We’ve got a bunch of projects started and underway, but progress is already being hampered by harsher than normal temperatures for this time of the year. All indications are that we are facing a very ugly winter here in Maryland.
The aft head door has been test fit twice and with some additional sanding it can be touched up with varnish and fit back into place permanently.
In the interest of eliminating a musty smell from the forward air conditioning system, I’ve removed the air handling ducting and have replacements on order.

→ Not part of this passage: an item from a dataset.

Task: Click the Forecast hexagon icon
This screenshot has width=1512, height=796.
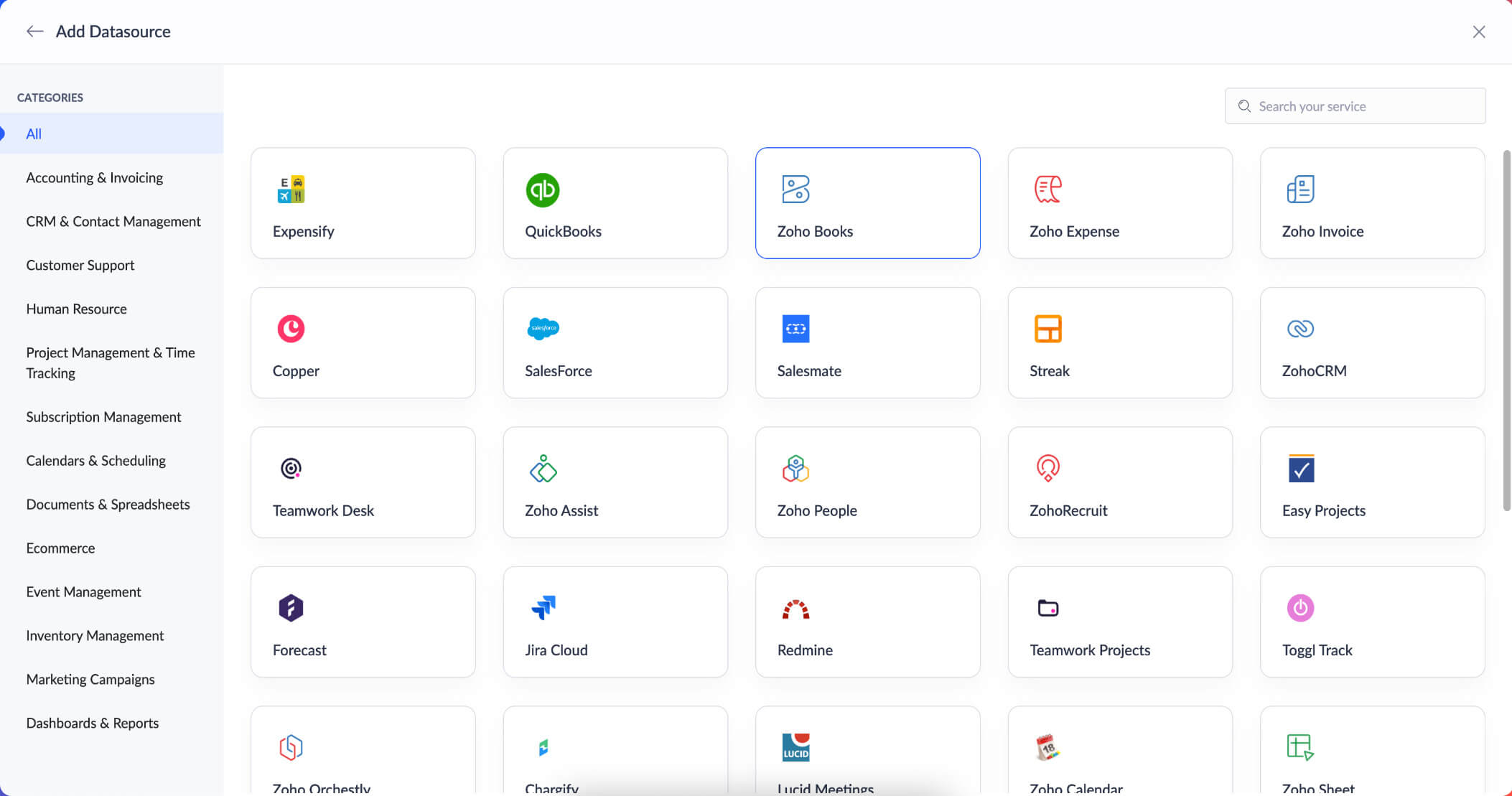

I also got a start re bedding the portholes that are leaking, beginning with the middle one on the starboard side. I may experiment with attempting to re seal the next one by removing only the outside trim ring, because fully removing this porthole and re bedding it proved to be a huge job. (Note: the cracks in the gelcoat above the porthole are common to Sabres of this vintage and despite their alarming appearance they do not present a problem. Sabre used such thick gelcoat on these boats that it has problems thermal cycling without cracking, but the thickness also means water does not penetrate the laminate after the cracks form).
On weekdays I prefer to hide from the dark and cold by working on whatever I can in the shop, so tonight I got a start re paining one of the dorade vents. This one needs at least one more coat but already looks a heck of a lot better.
I’ve also gotten the strainers in both shower sumps replaced, allowing the sump pumps to work much more effectively. So progress is being made, but I’d feel better if I’d brought more projects to a close by now. We have to keep moving forward if we are to meet our goal of having the Sabre in Newport when the Volvo Ocean Race arrives next May. If the winter turns out to be as ugly as the forecasts, we may find ourselves in a crunch come spring time.